Plaintiff was referred for still another examination by the psychiatrist, making it the fifth examination: two with the occupational medicine specialist, one with a psychologist obtained by Painter, and two with the psychiatrists retained by the company.  This time, the psychiatrist declared Painter unfit for duty because of her "paranoid thinking and the highly disruptive behavior which results from her paranoia."

The case only dealt with two of the medical examinations.  The plaintiff brought other claims in her complaint but later abandoned them, including discrimination on the basis of a real or perceived mental impairment and retaliation for filing a charge of discrimination.  The district court granted summary judgment to the employer, reasoning that the employer’s action was based on legitimate concerns and its employees reasonably responded to the situation which they encountered.

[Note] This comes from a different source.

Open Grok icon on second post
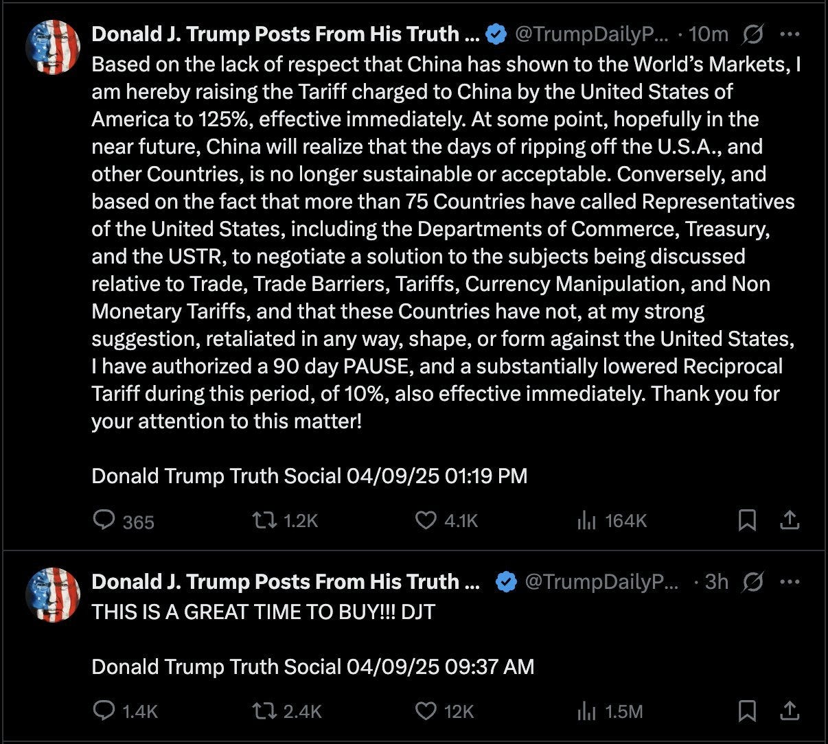Viewport: 828px width, 744px height. (x=752, y=582)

The findings were upheld by the 7th Circuit, and their discussion of the issues is interesting.  First, the court discussed EEOC guidance, which indicates that a medical examination is job related and consistent with business necessity if the employer has a reasonable belief based on objective evidence that a medical condition will impair an employee’s ability to perform essential job functions or that the employee will pose a threat due to a medical condition.  Preventing employees from endangering their co-workers is a business necessity.  Employers need not retain workers who, because of a disability, might harm someone.  The court noted that the psychiatrist had reviewed complaints from co-workers, including allegations that she snapped and screamed at them, gave blank stares and intimidating looks, grunted, constantly mumbled to herself, repeatedly banged drawers in her office, and had mood swings.  Her co-workers also feared that she would "go postal" or "blow up at any time."  After her transfer, plaintiff’s new co-workers complained that she glared and growled at them; kept a log on an hourly basis of what was going on at work; was rude, angry, abrasive, aggressive, threatening, and had mood swings.  She even accused others of hostile body language.

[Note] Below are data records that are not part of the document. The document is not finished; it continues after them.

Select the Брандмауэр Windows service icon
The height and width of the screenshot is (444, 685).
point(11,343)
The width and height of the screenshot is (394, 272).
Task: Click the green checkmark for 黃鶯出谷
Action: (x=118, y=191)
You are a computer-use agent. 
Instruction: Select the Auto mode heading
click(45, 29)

According to the psychiatrist, the incidents contributed to his conclusion that Painter was paranoid in the psychiatric sense, which is a risk factor for violence.  The court stated that inquiries, even multiple inquiries, concerning a worker’s psychiatric health may be permissible if they reflect concern for the safety of other employees and the public at large.  Here, the court concluded that the medical examinations were based on the employer’s reasonable concern for the safety of its employees, and dismissed the claims on summary judgment.

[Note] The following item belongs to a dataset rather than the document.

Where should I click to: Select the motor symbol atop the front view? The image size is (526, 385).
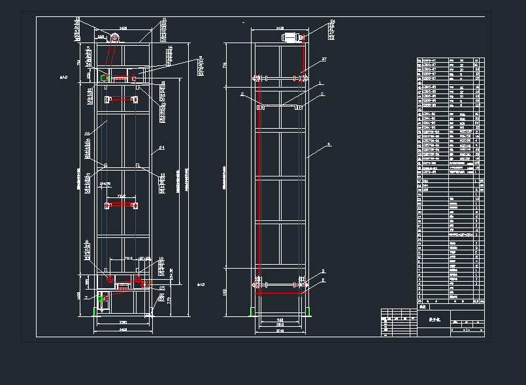point(114,37)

Editor’s Note:  While the Painter case follows established law, its discussion of the issues and the unique fact pattern is informative of actions the employer may take.  The court rejected the claim that the employer had engaged in "doctor shopping" by subjecting the plaintiff to five medical exams.  It is interesting to note that the plaintiff had received at least two acts of discipline for her behavior in the workplace, and the discipline was not challenged in this case.  Perhaps the employer could have gone down the road of progressive discipline based on behavior.  The employer instead adopted a very conservative approach in returning the employee to work and conducting additional medical exams where circumstances continued to raise safety concerns.  The supervisor did a good job of documenting the various complaints reported by co-workers, which furnished grounds for upholding the employer’s repeated medical examinations.  The court in its ruling gives employers some leeway in fitness for duty exams where complaints from workers indicate that an employee might harm someone, even if the concern is because of a disability.  The EEOC in December 2016 posted to its website a publication on the job rights of employees with mental health conditions, along with a related fact sheet for mental-health-care providers.  These EEOC publications detail the type of documentation a medical provider can furnish a company in evaluating a worker’s condition and address the issues of mental health conditions under the ADA.  Depression, PTSD & Other Mental Health Conditions in the Workplace: Your Legal Rights, EEOL (Dec. 12, 2016).